* Consigne
Répondez aux questions suivantes à l'aide de la chronique sur Kourou.
(a) Quelle superficie la prescription a-t-elle concernée ?
(b) Quelle surface a été ouverte au total ?
(c) Quelle est la hauteur des petites collines érodées de la zone ?

* Texte
+ + + + +

À Kourou, Guyane, la prescription a concerné 3 600 ha (36 km²) sur des concessions de parcelles boisées en cours d'aménagement agricole.

Chronique de site
Dernière modification
10 mai 2016

Cet aménagement entraîne le déboisement complet des parcelles pour la mise en culture d'herbes à pâturage, d'arbres fruitiers, de maraîchages, ainsi que la construction de bâtiments d'élevage et la création de 18 km de routes d'accès pour desservir les parcelles.

Ce sont ces travaux de voirie qui ont été le prétexte à une prescription de prospection-diagnostic sur l'ensemble des concessions agricoles. Mais au démarrage du diagnostic, les voies étaient en cours d'achèvement et les déboisements avaient débuté depuis plusieurs années. Vingt-deux jours ont été consacrés à une prospection pédestre préalable, avec ouverture de sondages manuels, et autant de jours à la réalisation d'un diagnostic mécanique sur une sélection de sites. Au total 2 169 m² ont été ouverts.
 


La zone concernée par l'opération correspond à la frange forestière du Plateau des Guyanes, constituée de petites collines érodées (20-25 m) au sol latéritique, entrecoupées de bas-fonds humides. Ces collines dominent, au nord, la savane littorale où de nombreuses implantations amérindiennes sont déjà référencées sur les anciens cordons sableux. Au sud, le relief augmente progressivement jusqu'à la berge du fleuve Kourou où des habitations coloniales et des bâtiments associés au bagne sont localisés. Au démarrage de l'opération, aucun site n'était référencé sur la zone prescrite.

+ + + + +

* Données
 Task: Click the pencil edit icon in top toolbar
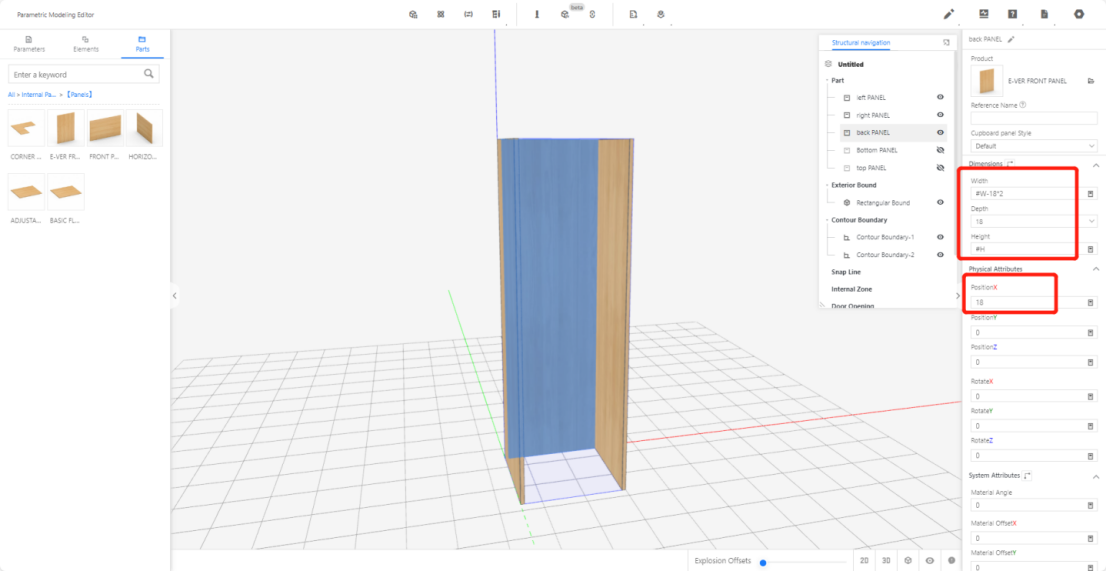[949, 14]
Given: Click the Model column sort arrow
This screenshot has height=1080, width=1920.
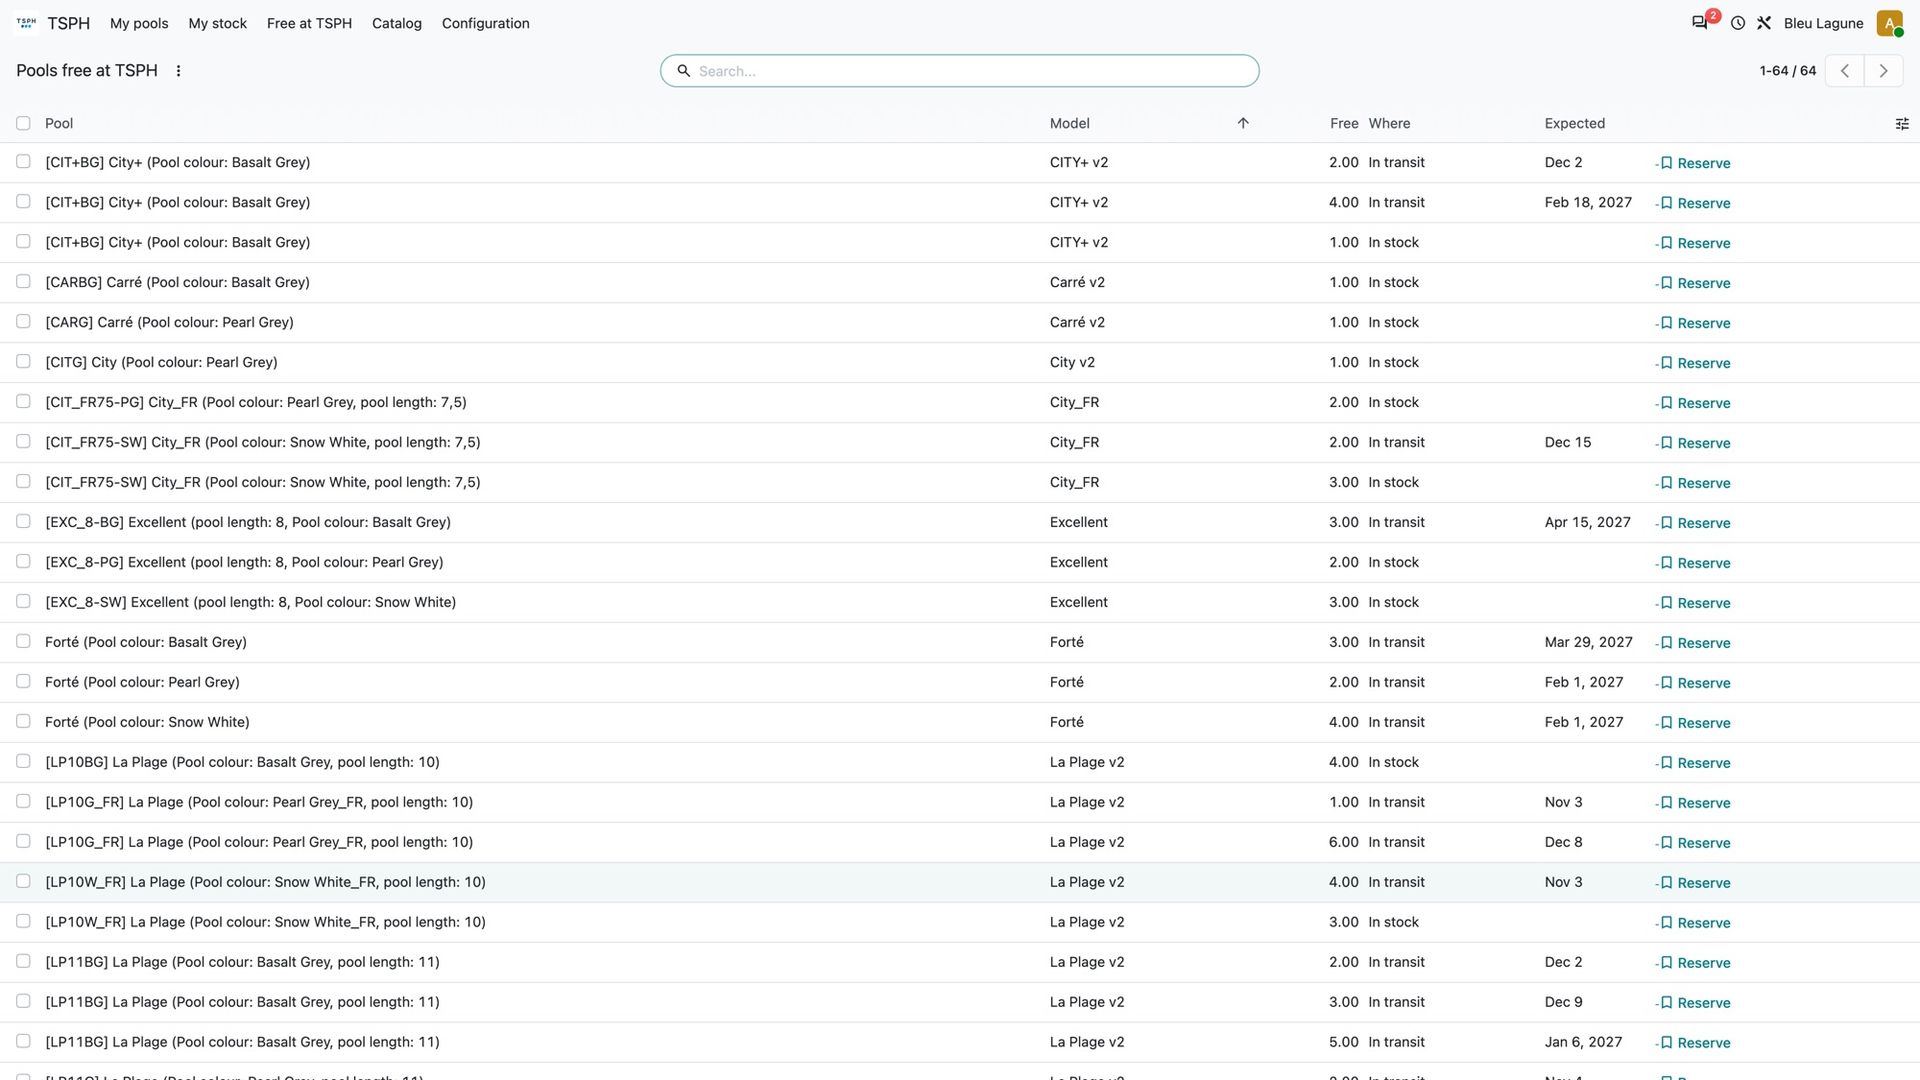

+ + + + +

* Corrigé
(a) 3 600 ha (36 km²).
(b) 2 169 m².
(c) De 20 à 25 m.